◆ Task requirements ◆
- 1) In the carp fishing text, rewrite the part from "Now call me" to "and drinking tea!", replacing "tea" with "coffee".
- 2) Answer these questions about the carp fishing text:
(a) Which water were the writer and Col fishing?
(b) How many carp did the writer catch?
(c) How many times did Col move swims before he found a group of fish?
- 3) Continue the carp fishing text from the point where it ends.

Now call me useless, but it's been 4 months since I actually fished with Col, and in all my to-ings and fro-ings I've managed to lose the photos! Typical. We were fishing Old Bury Hill in Surrey, which despite holding some lumps, is more of a doubles water, with the chance of a twenty or two. The main aim was to catch up, have some fun, food and then maybe a fish or two. We both agreed that it was a bit of a rare occasion for different reasons. I normally only fish for carp on my own, hardly ever seeing another person, let alone another angler, and Colin is usually ducking and diving his way round high pressure big fish waters. We both found it a breath of fresh air to be sat behind buzzers, chatting and drinking tea!

I think Col had 10 carp, including a lovely Common of just over 20 lb and I had 8 upto 14 lb. Despite not being a big fish water, and not really a stalking type venue suitable for Colin's style of fishing, I learned a lot chatting to him and watching him fish. And since then talking to him on the phone has taught me even more, and I suppose the main thing to learn is this:

The game of carp fishing is to find the fish. Colin will move swims over and over again until he finds the fish, it doesn't matter if he is tired, had a bad day at work or whatever, he hardly gets any time to go fishing, and when he does go he wants it to count. In fact I spoke to him earlier today and he was fishing a doubles water with a friend. His friend was straight into fish, obviously picking a good swim, but Col was struggling. After moving swims a total of 5 times, he eventually found a group of fish, and had 2 on the bank in two minutes. If he had stayed put, he would have blanked. Once you have found the fish you are after, half the battle is won. Ringing the changes bait and rig wise will soon have one on the bank.

On the horizon...

◆ Given data ◆
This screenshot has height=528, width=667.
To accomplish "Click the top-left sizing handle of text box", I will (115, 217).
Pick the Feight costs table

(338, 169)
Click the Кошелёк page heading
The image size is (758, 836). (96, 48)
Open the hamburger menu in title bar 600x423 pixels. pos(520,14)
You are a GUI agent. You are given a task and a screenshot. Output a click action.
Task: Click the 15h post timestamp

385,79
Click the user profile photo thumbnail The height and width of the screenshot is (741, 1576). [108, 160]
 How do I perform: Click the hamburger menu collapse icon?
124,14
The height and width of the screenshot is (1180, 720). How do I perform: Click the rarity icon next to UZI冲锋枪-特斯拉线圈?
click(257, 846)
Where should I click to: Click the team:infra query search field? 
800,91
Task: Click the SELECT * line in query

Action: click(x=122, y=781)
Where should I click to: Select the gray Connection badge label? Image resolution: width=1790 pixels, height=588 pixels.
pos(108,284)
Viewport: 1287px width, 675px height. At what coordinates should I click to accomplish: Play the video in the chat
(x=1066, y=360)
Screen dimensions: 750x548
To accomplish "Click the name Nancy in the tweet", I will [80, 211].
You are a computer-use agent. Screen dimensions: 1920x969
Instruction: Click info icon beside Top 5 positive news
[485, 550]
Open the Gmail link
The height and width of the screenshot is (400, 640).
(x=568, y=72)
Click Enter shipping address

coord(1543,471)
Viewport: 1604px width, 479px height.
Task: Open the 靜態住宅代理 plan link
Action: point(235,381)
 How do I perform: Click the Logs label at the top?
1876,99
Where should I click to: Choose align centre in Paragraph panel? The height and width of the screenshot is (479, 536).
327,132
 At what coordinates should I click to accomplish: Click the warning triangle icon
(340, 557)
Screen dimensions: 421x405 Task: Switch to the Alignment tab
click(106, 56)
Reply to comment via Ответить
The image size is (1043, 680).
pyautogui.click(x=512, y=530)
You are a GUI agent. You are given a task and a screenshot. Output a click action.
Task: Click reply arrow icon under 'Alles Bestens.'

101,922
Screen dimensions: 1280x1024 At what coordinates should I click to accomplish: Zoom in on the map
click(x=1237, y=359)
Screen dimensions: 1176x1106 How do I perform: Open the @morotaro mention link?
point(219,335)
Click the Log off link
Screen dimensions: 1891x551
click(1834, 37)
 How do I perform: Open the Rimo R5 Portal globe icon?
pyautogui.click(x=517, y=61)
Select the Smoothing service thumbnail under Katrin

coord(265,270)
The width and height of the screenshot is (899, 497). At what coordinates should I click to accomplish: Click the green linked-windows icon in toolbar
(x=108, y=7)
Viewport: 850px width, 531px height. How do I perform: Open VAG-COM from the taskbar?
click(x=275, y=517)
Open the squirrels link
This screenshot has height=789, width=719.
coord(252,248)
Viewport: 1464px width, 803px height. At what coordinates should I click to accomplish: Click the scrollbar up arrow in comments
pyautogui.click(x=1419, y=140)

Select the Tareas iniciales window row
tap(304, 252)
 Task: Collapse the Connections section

◆ Answers to the exercise ◆
- 1)
Now call me useless, but it's been 4 months since I actually fished with Col, and in all my to-ings and fro-ings I've managed to lose the photos! Typical. We were fishing Old Bury Hill in Surrey, which despite holding some lumps, is more of a doubles water, with the chance of a twenty or two. The main aim was to catch up, have some fun, food and then maybe a fish or two. We both agreed that it was a bit of a rare occasion for different reasons. I normally only fish for carp on my own, hardly ever seeing another person, let alone another angler, and Colin is usually ducking and diving his way round high pressure big fish waters. We both found it a breath of fresh air to be sat behind buzzers, chatting and drinking coffee!

- 2)
(a) Old Bury Hill in Surrey
(b) 8, up to 14 lb
(c) 5 times

- 3)
I have mentioned how Colin fills me with enthusiasm for carp fishing every time I see him, and that's probably because some of his enthusiasm rubs off on me. Colin is a really busy bloke, talking fishing all day at Crafty Catcher, writing his hugely popular Carp World in the Angler's Mail, and even writing for the RMC site too. Add to this all the trade shows, talks etc., and you'd think he'd be pretty sick of it! But not at all, whenever possible he helps out with charity stuff, like the RMC fish-ins, and I haven't even mentioned his own fishing goals. So what should we expect from Colin over the next few years? Well I would think apart from some damn good bait and some really thought-provoking articles, we should probably expect one or two huge fish. Once he's got his 24 hr juggling act perfected, maybe he'll be able to squeeze in a bit more time t
o put a really special fish on the bank......


Sorry to everyone who expected to read this in the Autumn. I just kept on putting it off, and here we are in February! Sorry also for the lack of photos, I was still using my SLR back then, and have lost the pics! Also excuse the rambling nature of the article, but I hope it might give you the impetus to up sticks and move next time you've had a quiet night. As promised, interviews with Chris Tarrant, Martin Bowler and now also John Baker, will be coming up soon.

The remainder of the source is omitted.